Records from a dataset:
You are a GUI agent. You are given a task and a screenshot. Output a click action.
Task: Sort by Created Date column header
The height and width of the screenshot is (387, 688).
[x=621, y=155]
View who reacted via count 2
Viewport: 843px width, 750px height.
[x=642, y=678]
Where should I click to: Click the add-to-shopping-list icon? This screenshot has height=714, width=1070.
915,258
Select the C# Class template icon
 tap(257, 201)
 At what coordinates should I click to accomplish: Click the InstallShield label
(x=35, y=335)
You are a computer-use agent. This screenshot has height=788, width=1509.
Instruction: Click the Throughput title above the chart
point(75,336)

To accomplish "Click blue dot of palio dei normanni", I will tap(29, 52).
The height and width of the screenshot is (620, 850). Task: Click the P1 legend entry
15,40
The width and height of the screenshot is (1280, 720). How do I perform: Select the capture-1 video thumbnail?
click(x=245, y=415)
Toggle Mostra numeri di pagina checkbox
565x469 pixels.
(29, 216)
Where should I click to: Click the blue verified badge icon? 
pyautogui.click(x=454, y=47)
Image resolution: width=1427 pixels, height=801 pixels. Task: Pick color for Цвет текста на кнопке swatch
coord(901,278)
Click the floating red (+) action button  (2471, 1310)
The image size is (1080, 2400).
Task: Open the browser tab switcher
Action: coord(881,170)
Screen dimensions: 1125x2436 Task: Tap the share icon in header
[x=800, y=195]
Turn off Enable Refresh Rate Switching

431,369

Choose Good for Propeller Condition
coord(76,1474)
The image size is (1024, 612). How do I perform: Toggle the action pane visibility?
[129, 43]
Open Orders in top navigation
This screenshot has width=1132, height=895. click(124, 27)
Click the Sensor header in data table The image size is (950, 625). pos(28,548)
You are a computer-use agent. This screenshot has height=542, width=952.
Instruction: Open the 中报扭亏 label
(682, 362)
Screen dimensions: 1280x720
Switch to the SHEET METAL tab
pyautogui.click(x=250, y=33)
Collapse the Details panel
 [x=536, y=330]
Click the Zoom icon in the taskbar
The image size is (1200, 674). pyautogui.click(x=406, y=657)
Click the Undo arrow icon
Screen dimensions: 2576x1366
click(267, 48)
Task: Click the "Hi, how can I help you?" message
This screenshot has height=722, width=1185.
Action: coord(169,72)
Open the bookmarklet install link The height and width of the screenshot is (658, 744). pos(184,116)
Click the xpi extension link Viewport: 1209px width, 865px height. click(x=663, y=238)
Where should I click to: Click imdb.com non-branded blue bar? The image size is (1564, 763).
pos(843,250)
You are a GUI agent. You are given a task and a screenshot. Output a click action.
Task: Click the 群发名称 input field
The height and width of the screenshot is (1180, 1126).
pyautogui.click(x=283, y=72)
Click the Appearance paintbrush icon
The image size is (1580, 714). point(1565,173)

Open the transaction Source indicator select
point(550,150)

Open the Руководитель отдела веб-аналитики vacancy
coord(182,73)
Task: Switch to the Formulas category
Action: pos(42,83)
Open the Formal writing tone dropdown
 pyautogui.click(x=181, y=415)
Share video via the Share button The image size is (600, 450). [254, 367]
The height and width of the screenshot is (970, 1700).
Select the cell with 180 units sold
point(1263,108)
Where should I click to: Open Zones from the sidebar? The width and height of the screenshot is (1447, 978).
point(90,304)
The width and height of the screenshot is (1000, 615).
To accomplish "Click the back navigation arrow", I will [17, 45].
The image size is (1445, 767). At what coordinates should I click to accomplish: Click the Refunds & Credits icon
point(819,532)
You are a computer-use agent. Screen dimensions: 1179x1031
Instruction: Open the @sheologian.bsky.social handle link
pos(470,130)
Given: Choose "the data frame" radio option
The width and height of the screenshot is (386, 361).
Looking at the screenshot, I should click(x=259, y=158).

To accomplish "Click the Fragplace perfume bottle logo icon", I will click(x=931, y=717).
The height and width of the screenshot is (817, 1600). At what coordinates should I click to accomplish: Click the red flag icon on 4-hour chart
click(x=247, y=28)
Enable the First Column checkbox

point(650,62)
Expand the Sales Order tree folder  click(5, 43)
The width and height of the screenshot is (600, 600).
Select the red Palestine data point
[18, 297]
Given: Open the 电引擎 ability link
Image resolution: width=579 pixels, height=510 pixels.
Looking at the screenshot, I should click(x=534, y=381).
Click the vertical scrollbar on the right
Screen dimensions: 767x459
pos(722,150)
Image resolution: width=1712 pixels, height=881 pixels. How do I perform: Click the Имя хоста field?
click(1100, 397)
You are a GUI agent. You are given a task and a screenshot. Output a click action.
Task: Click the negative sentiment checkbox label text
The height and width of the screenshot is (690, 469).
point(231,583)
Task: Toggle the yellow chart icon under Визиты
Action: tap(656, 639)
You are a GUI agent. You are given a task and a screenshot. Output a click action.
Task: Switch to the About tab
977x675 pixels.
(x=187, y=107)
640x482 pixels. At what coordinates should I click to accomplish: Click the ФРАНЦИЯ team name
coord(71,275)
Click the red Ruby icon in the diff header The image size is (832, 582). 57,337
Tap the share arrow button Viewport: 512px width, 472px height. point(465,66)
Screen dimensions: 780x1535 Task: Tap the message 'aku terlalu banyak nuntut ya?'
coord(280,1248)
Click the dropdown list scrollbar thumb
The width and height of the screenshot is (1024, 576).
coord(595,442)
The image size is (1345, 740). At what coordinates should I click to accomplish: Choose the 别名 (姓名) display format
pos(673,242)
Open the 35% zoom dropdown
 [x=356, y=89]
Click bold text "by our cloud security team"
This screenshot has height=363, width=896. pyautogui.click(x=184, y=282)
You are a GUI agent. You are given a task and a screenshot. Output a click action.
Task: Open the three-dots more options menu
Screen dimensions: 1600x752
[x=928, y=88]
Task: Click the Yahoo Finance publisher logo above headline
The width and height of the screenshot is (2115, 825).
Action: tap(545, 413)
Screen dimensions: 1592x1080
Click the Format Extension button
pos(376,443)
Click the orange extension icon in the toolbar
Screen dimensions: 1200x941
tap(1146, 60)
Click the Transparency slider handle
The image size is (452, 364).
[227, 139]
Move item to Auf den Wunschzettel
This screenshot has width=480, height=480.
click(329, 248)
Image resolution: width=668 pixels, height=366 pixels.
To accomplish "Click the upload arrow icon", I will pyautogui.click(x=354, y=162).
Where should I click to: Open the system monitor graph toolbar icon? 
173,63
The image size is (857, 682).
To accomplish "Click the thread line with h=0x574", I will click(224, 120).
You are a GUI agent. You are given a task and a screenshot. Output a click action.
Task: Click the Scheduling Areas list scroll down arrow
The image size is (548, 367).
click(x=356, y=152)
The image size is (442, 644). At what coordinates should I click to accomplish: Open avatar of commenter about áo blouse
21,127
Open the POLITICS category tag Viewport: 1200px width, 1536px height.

» **Problem statement**:
Across the entries above, tally the lines that contain the string "logo" and give that figure alone.

» **Answer area**:
2